A DCAP (Dependent Care Assistance Plan), also sometimes referred to as a dependent care flexible spending account (FSA), is an employee benefit plan that helps employees pay for the care of a qualifying dependent, such as a child or elder, as defined by Internal Revenue Service (IRS) regulations.
- Increases annual contribution limit from $5,000 to $10,500 ($2,500 to $5,250 for married filing separately) for tax years beginning after December 31, 2020 and before January 1, 2022
- Employers meeting requirements can retroactively amend plans to incorporate the increase
- Employers with DCAPs can retroactively amend plans, if
- The amendment is adopted by the last day of the plan year in which it is effective; and
- The plan operates consistently with the terms of the amendment until it is adopted.
- It is recommended that you speak with your benefits advisor to ensure plans meet the requirements and stay in compliance
Employee Retention Tax Credit
What is it?
The Employee Retention Tax Credit was originally enacted with the CARES (Coronavirus Aid, Relief and Economic Security) Act. The credit was tended to encourage employers to retain employees on their payroll who were unable to work due to COVID-19 related reasons. This credit was set to expire in June of 2021.
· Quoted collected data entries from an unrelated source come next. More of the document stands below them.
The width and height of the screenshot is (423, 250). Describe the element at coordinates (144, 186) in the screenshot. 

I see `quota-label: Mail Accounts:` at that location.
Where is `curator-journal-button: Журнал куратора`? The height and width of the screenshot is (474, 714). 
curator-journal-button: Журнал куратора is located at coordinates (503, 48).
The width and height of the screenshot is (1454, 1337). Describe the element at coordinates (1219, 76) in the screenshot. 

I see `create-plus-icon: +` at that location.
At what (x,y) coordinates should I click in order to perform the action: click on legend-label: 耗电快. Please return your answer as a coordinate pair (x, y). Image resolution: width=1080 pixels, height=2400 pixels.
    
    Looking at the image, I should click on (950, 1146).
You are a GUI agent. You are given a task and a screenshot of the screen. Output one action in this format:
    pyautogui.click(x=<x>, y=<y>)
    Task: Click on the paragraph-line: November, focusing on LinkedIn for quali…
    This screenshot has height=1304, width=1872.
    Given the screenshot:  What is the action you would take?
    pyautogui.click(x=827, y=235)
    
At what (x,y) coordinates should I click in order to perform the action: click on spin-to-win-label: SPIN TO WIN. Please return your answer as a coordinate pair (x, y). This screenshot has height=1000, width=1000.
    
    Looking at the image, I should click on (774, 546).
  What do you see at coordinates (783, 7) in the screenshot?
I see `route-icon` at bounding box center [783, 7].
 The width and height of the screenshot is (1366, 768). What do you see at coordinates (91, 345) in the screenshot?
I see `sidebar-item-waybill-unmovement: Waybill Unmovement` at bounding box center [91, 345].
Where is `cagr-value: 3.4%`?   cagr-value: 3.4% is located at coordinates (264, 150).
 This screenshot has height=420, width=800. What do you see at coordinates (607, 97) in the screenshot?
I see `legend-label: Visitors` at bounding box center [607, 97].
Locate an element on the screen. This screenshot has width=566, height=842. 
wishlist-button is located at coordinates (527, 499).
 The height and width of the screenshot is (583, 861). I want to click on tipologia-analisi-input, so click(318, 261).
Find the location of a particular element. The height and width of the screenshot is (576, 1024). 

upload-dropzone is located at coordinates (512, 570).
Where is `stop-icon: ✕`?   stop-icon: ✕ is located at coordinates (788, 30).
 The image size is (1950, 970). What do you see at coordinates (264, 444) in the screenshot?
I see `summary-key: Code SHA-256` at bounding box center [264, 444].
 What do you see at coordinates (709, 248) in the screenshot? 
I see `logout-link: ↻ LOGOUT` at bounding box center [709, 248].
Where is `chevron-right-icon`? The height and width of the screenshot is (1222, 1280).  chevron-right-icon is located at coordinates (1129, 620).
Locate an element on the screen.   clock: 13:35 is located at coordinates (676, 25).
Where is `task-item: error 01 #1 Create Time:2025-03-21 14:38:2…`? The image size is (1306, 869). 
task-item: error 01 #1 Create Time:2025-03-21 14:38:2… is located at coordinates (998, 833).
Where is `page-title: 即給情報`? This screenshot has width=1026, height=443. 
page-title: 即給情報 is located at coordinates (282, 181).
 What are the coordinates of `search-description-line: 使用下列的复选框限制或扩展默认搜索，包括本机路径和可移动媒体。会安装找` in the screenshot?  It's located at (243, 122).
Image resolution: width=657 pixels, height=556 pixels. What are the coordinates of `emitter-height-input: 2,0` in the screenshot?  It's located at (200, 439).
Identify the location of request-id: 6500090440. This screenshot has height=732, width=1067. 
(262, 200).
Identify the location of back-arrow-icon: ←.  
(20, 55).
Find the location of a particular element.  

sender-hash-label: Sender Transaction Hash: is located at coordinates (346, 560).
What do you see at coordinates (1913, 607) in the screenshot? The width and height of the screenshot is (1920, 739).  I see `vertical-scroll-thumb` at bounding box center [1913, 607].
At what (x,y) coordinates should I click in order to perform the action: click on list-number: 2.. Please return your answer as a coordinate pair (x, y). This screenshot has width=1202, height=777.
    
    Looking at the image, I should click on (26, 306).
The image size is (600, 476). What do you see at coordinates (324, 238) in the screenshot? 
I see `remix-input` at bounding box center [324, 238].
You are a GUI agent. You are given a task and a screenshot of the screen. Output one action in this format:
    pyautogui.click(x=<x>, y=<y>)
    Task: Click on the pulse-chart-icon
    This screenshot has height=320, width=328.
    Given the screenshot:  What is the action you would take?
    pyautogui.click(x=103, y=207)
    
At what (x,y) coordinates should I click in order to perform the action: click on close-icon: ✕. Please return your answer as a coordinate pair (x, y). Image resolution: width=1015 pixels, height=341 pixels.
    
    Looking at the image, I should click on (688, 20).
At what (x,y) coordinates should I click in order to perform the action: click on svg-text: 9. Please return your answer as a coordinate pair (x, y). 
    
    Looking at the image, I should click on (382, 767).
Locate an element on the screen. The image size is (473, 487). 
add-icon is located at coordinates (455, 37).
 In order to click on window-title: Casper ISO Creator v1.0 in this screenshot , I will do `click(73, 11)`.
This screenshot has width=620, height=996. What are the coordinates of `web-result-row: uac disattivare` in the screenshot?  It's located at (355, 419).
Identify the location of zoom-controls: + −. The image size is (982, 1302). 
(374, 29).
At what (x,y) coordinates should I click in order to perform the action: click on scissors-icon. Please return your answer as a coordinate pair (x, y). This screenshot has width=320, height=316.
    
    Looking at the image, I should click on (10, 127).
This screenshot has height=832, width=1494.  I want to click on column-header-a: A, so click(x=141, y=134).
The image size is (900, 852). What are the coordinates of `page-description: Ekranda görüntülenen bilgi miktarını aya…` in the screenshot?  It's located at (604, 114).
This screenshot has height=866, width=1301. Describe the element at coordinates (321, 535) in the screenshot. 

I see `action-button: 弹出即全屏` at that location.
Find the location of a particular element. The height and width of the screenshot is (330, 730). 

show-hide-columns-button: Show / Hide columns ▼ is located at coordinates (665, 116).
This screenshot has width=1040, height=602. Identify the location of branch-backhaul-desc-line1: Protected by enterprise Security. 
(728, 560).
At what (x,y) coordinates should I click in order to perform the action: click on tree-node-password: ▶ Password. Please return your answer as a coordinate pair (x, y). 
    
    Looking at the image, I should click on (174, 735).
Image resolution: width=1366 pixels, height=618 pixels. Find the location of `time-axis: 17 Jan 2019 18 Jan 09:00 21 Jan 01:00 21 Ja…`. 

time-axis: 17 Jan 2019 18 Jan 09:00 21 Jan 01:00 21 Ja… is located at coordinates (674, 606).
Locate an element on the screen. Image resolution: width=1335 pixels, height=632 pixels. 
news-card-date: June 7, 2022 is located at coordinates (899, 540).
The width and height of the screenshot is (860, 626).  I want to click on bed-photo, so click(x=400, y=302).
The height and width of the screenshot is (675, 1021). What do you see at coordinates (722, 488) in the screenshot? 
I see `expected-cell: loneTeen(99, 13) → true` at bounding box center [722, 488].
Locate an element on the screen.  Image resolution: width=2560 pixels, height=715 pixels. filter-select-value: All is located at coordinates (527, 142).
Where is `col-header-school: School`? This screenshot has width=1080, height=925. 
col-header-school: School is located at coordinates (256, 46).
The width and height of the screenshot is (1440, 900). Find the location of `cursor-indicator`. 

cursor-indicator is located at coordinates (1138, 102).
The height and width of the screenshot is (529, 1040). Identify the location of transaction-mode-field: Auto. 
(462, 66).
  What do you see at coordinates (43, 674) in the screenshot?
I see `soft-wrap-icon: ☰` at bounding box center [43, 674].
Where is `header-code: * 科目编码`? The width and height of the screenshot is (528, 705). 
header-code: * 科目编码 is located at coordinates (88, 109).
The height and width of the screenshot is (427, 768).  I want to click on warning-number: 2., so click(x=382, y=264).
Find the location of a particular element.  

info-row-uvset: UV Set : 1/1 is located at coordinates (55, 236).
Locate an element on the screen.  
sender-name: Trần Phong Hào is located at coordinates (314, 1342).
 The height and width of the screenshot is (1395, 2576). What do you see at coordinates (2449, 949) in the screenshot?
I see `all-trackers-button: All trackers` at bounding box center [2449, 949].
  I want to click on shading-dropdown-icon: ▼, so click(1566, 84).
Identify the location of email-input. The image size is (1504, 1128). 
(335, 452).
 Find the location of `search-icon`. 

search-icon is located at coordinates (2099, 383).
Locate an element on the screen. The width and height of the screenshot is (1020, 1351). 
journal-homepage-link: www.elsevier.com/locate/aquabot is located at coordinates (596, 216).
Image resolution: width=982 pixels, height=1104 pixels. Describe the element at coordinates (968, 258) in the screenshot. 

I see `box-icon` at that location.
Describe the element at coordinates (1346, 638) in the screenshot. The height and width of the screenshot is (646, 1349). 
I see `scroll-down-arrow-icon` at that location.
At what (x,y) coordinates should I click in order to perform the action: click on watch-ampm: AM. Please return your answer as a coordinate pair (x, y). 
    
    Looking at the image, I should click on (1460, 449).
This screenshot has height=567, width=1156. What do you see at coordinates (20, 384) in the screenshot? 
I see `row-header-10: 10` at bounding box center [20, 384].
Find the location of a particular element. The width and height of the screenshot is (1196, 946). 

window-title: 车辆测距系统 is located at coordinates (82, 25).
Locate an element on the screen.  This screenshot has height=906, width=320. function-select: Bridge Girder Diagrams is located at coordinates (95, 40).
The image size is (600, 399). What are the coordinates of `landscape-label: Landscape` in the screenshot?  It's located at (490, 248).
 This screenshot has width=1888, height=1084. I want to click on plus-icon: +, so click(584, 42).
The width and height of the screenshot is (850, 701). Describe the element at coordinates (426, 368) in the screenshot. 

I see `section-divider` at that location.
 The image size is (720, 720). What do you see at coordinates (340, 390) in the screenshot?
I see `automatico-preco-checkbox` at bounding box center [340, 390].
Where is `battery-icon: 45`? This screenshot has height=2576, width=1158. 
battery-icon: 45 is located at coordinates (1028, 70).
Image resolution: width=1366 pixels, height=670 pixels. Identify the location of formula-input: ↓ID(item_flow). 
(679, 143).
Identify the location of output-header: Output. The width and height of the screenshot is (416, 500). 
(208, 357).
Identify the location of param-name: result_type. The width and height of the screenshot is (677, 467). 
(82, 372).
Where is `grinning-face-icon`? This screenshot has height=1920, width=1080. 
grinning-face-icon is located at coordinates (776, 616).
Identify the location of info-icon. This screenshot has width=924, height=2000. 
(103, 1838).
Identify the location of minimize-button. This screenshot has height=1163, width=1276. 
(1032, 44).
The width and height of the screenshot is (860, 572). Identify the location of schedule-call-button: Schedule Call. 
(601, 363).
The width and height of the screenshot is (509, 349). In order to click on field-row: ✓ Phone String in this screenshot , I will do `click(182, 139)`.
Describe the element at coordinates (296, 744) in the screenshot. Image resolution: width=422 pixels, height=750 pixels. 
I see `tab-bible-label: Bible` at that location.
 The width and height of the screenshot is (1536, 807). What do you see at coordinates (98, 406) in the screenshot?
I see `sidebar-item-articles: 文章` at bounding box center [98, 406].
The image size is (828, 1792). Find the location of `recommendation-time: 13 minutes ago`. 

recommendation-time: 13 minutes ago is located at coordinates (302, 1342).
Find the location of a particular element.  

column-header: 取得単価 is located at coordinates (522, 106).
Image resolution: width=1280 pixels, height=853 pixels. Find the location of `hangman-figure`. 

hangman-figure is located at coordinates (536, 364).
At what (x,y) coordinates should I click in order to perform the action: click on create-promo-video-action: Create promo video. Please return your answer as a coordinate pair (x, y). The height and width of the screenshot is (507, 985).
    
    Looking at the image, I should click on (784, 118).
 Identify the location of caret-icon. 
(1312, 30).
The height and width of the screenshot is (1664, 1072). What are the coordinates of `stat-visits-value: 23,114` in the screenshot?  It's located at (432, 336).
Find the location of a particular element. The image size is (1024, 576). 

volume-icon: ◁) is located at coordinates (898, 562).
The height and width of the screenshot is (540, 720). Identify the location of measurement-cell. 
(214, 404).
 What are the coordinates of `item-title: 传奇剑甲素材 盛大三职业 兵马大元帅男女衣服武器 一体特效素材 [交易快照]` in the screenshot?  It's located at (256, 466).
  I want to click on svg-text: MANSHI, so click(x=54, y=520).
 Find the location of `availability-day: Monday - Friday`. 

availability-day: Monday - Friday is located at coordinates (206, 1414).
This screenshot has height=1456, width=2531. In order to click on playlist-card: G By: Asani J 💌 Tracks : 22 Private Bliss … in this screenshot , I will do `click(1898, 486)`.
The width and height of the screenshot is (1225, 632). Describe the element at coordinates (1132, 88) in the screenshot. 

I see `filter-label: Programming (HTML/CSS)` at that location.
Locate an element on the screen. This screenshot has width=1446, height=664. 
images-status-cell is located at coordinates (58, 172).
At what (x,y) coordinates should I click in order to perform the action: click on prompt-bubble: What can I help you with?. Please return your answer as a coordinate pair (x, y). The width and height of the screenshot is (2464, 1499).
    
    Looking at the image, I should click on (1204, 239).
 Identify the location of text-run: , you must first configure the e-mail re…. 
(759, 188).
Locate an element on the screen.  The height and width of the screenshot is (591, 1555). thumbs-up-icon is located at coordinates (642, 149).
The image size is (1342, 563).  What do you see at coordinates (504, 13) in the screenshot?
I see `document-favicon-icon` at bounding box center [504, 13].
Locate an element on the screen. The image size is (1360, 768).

- Extends the credit through the end of 2021
- Expands eligibility to some small startups that began operating after February 15, 2020. Qualifying businesses will be eligible for a maximum credit of up to $50,000 per quarter even if they do not experience an eligible decline in gross receipts or a full or partial suspension
- Creates a new provision for ‘severely financially distressed’ employers which beginning in the third quarter of 2021 allows employers of any size to count all wages toward the $10,000 cap.